◆ **Required action**
Collect every line in the records below that contains the word "Sort".

Records from a dataset
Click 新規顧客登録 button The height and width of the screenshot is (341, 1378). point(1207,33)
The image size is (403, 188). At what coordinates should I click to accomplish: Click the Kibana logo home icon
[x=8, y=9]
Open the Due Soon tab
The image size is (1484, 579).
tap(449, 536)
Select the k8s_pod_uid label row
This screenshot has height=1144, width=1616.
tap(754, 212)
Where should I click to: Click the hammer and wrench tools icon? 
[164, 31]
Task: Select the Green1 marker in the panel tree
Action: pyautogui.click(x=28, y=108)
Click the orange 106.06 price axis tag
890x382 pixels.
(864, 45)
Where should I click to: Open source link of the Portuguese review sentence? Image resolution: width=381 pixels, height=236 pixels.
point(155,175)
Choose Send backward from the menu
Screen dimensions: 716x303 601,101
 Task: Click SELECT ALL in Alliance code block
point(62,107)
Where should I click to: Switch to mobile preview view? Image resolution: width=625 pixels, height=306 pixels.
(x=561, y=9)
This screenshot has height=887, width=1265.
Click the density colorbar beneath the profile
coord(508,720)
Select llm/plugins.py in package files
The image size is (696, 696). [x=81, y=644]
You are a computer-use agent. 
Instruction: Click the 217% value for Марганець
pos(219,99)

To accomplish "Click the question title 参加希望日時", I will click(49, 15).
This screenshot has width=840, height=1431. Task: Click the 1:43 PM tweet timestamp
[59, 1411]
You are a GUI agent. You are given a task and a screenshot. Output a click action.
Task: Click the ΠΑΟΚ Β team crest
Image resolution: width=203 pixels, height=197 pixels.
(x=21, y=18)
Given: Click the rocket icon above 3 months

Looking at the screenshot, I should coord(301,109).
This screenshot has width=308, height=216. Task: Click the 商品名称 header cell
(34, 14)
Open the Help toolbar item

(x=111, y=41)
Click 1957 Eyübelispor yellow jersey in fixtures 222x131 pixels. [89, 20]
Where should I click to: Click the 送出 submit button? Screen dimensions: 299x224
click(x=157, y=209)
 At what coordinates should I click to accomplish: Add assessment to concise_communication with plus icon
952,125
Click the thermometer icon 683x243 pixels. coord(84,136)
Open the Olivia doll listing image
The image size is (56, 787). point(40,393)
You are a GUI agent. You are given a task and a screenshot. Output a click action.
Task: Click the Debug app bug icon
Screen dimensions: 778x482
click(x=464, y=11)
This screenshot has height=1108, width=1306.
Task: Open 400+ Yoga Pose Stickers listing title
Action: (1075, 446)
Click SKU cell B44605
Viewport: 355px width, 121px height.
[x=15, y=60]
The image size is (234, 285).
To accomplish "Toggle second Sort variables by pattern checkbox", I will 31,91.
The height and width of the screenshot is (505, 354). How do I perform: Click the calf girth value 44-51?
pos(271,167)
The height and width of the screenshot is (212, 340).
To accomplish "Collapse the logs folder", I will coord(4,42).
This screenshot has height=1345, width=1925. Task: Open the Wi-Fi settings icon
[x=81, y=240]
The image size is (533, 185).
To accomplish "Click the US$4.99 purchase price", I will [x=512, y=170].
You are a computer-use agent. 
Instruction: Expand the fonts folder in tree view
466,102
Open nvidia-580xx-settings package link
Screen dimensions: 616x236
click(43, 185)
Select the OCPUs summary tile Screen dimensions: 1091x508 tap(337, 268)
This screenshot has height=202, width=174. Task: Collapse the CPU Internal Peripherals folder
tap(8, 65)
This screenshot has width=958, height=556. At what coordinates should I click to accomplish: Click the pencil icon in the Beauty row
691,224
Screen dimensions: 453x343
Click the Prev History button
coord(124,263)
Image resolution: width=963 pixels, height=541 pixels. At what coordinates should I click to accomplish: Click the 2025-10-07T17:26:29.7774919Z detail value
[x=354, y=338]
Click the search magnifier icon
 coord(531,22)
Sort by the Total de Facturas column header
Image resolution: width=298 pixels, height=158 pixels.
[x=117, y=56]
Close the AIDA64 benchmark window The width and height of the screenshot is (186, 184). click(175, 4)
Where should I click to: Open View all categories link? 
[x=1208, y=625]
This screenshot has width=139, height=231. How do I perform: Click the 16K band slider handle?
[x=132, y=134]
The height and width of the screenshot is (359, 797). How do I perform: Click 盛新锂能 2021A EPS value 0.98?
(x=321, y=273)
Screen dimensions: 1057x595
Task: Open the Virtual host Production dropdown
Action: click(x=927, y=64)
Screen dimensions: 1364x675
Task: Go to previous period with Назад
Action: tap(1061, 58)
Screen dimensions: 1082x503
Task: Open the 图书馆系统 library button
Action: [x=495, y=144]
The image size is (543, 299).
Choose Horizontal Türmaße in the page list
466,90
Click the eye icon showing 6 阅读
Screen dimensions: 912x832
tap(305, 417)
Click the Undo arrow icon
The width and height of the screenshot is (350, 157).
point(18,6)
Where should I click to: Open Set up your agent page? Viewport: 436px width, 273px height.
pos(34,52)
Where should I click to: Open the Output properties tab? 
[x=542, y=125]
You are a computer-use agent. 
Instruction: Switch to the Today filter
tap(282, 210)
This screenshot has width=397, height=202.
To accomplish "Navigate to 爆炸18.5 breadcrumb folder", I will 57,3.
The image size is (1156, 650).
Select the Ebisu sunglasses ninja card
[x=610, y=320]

◆ **Task solution**
To accomplish "Toggle second Sort variables by pattern checkbox", I will 31,91.
Sort by the Total de Facturas column header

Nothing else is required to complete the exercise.